Sans entrer dans le détail, on peut décrire les étapes de cette transformation, de la Grande Crise et du chômage massif des années ‘30 à la Seconde Guerre mondiale, dont les destructions ont ouvert les Trente Glorieuses. Puis les dérèglementations du début des années ‘80 qui ont permis aux marchés financiers de mettre la mondialisation à leur profit, par l’intermédiaire des entreprises qu’ils choisissent, et à la marchandisation d’atteindre maintenant tous les domaines. Montrer comment les gouvernements, perdant la main, ont été mis au service des entreprises, dont la prospérité (pas celle de leurs salariés) passe pour signifier la réussite de leur pays, même si leur compétitivité s’exerce aux dépens des habitants, des ressources et de l’environnement.

Et souligner que le résultat est une catastrophe. Depuis que le monde sait produire plus que suffisamment pour satisfaire tous les besoins vitaux, les richesses produites sont de plus en plus mal partagées. La pauvreté non seulement n’est pas résorbée mais elle s’accroît. Une minorité a mis à son profit l’usage des nouvelles techniques et accapare l’essentiel des richesses produites, pille les ressources de la planète et les conditions de vie des générations futures sont compromises.

On en conclut qu’il faut changer les règles du jeu.
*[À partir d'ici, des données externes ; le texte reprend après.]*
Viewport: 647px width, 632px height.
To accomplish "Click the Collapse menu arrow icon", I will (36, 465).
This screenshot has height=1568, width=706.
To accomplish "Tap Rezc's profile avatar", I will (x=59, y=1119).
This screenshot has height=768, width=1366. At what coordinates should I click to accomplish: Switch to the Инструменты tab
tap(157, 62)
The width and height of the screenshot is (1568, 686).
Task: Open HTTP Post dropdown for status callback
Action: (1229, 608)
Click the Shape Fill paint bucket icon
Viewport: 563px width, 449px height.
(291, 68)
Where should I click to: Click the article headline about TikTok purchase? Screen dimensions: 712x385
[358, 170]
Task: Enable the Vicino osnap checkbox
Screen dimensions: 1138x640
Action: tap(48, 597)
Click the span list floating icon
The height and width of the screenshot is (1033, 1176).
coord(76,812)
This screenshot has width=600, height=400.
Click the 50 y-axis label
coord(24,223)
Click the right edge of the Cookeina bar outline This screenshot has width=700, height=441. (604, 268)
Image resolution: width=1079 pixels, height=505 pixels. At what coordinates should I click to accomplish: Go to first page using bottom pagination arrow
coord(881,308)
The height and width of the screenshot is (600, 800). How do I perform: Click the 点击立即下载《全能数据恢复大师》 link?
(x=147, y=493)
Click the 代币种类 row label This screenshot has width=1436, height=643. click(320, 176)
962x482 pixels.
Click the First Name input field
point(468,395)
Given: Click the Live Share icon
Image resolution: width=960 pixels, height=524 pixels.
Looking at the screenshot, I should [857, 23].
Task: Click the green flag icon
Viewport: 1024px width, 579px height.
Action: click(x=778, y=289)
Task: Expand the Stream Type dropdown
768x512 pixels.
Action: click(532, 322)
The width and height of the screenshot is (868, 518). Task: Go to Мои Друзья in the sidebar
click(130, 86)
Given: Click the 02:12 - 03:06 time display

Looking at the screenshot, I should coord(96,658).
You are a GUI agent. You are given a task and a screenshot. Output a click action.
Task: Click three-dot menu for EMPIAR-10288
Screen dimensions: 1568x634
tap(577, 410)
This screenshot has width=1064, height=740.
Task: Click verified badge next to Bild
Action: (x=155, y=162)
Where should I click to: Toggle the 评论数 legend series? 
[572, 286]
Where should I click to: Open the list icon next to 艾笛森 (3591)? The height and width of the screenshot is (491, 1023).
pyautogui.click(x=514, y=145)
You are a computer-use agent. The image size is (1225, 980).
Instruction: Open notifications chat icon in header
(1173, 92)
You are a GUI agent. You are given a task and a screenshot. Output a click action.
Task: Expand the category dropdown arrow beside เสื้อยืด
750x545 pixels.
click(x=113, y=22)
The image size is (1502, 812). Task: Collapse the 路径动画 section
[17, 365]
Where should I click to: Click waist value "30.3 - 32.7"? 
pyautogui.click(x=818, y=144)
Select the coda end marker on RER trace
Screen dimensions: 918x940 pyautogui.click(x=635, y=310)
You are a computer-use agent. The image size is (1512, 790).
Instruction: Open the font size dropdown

C’est parce qu’on peut produire sur commande qu’il faut cesser de laisser produire n’importe comment, avec pour seul impératif des “retours sur investissements”. Il faut désormais pouvoir décider sciemment pour qui on produit, pour satisfaire quels besoins ou quels désirs de luxe, en utilisant quels moyens, sachant avec quelles conséquences pour l’environnement, quelles ressources non renouvelables la génération vivante s’attribue, et quelle part de son activité elle consacre à préparer la planète pour les générations futures.

Que ces questions essentielles soient enfin posées et qu’elles puissent être sérieusement et démocratiquement résolues, c’est l’objectif de nos propositions d’une économie distributive, incluant contrats civiques et monnaie non circulante gagée sur la production.

 - *** -

La Grande Relève aura 70 ans à la fin de l’année. Cette preuve de sérieux est encourageante. Mais pour que notre journal poursuive sa route, il faut que ses lecteurs participent un peu plus à sa rédaction, qu’ils y relatent leurs expériences et acceptent plus souvent de participer à la réflexion.


[1Mise devant le fait accompli, j’ai essayé de prévenir pareille confusion par un article de la GR (avril 1999, p. 3). Ce ne fut donc pas suffisant, puisque le tort est avéré. Fallait-il lancer un procès contre l’auteur et l’éditeur responsables de ctte publication ? En tout cas, il faut en tirer la leçon : pour connaître la pensée d’un auteur, il ne faut pas se fier à des résumés ou à des présentations par des tiers. Il faut aller à la source, même si cela demande de sérieux efforts.

[2Je pense ici à une sorte de “bande dessinée” qui date de plus de cinquante ans. Ce qu’elle explique n’est pas faux, mais les dessins datent énormément, et les exemples choisis, tout autant. Ils sont tellement démodés qu’au premier coup d’œil, ils font fuir, surtout les jeunes. Mais beaucoup d’anciens militants préfèrent les utiliser plutôt qu’adapter leurs propos à l’actualité. (et malgré notre travail, dans ces colonnes, pour les y aider).